Camy mendengus kesal mendengar sindiran Aspire. Dengan setenga menahan kekesalannya, Camy akhirnya berdiri dan mengikuti langkah laki-laki di depannya menuju tempat mereka berkumpul. Baru saja Camy mengikuti langkah Aspire, laki-laki itu merentangkan sebelah tangannya, menghalangi Camy untuk berjalan semakin jauh. Samar, terdengar suara gemerisik semak di depan mereka,
“Kenapa, kau merasa ada tupai lain yang akan menyerang kita?” Tanya Camy masih merasa kesal dengan perkataan Aspire tadi. Gadis itu tidak menyadari wajah Aspire yang sedikit mengeras dengan pandangan yang meliar ke sekeliling.
“Apapun yang terjadi, jangan melakukan gerakan tiba-tiba dan tetap di belakangku.” Camy yang pada awalnya merasa aneh dengan perkataan Aspire langsung terdiam saat suara gemerisik daun kembali terdengar. Kini bahkan semakin lama semakin keras hingga mengirim rasa merinding di bulu kuduk Camy.
Satu persatu muncul orang yang bersenjatakan pedang, menatap garang kepada Aspire dan Camy. “Sebaiknya kalian menurut jika tidak ingin kami bunuh.”
“Siapa kalian?” pertanyaan singkat Aspire mampu membuat semua orang di depan Aspire tersentak. Suara dingin Aspire atas pertanyaan singkatnya mampu mengirimkan hawa menakutkan yang merayapi semua orang, tak terkecuali Camy sendiri.
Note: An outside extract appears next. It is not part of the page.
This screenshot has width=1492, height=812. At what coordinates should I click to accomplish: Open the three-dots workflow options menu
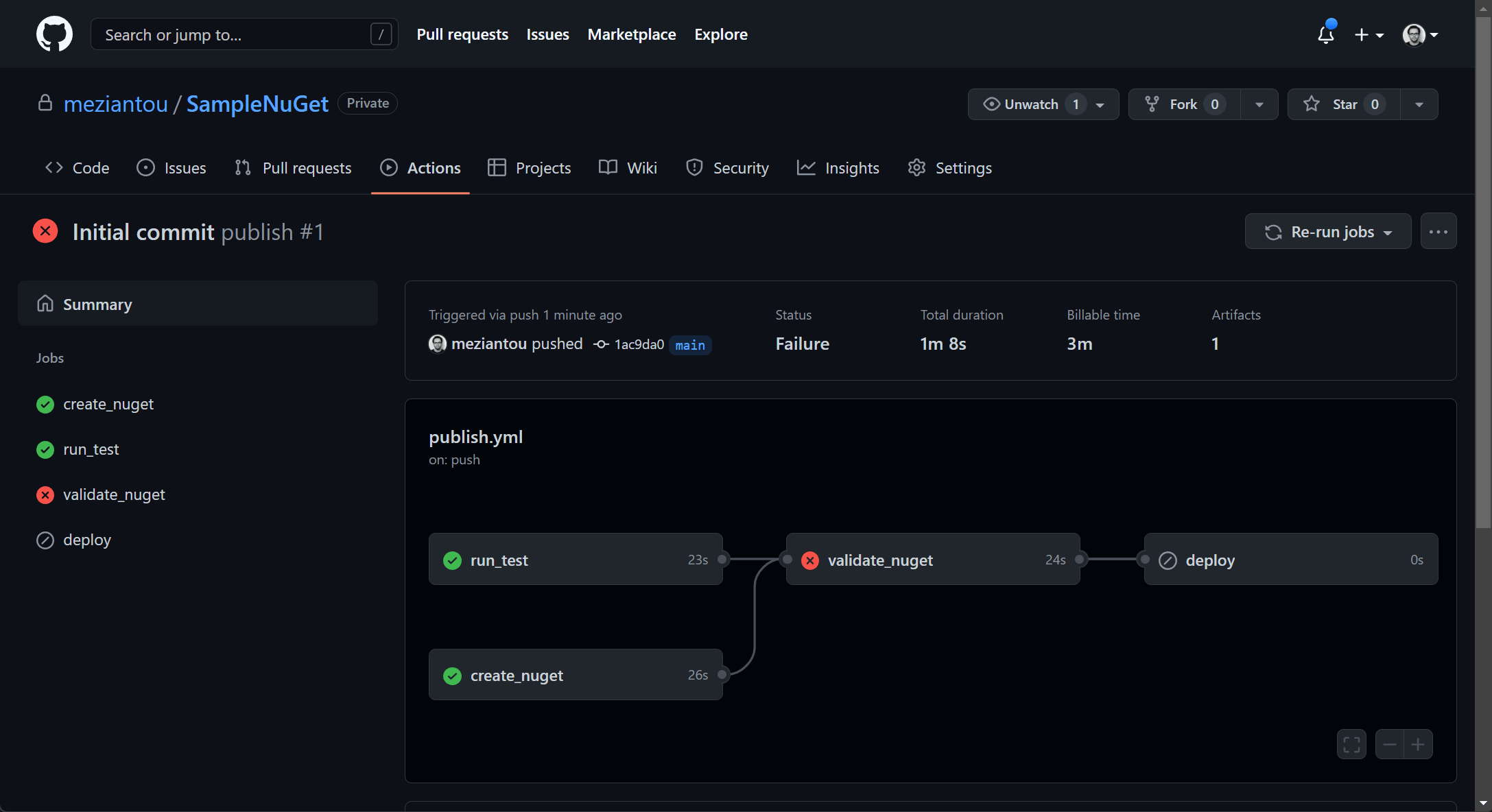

“Kalian tidka perlu siapa kami, kalian cukup ikut dengan kami dengan sukarela.” Terdapat suara gemetar pada laki-laki di depan Aspire. Sangat terlihat jelas jika sosok itu tengah menyembunyikan rasa takutnya itu.
“Dan jika aku tidka mau?” dan lagi, suara Aspire mampu membut bulu kuduk semua orang merinding, bahkan beberapa di antara mereka mulai gemetar.
“Maka kami akan membunuhnya.” Dengan secepat kilat, Aspire menatap ke belakangnya, terbelak kaget saat terdapat sosok laki-laki yang sudah menguhunuskan pedang pada leher Camy. Kekagetan ASpire membuat laki-laki yang menghunuskan pedang tersebut menyeringai kemenangan atas kemenangan telak yang kawanan itu miliki.
“Jadi bagaimana, masih ingin menentang perintah kami?” dan Aspire tau jika dia tidak bisa lagi melakukan apa-apa selain menuruti keinginan kawanan itu.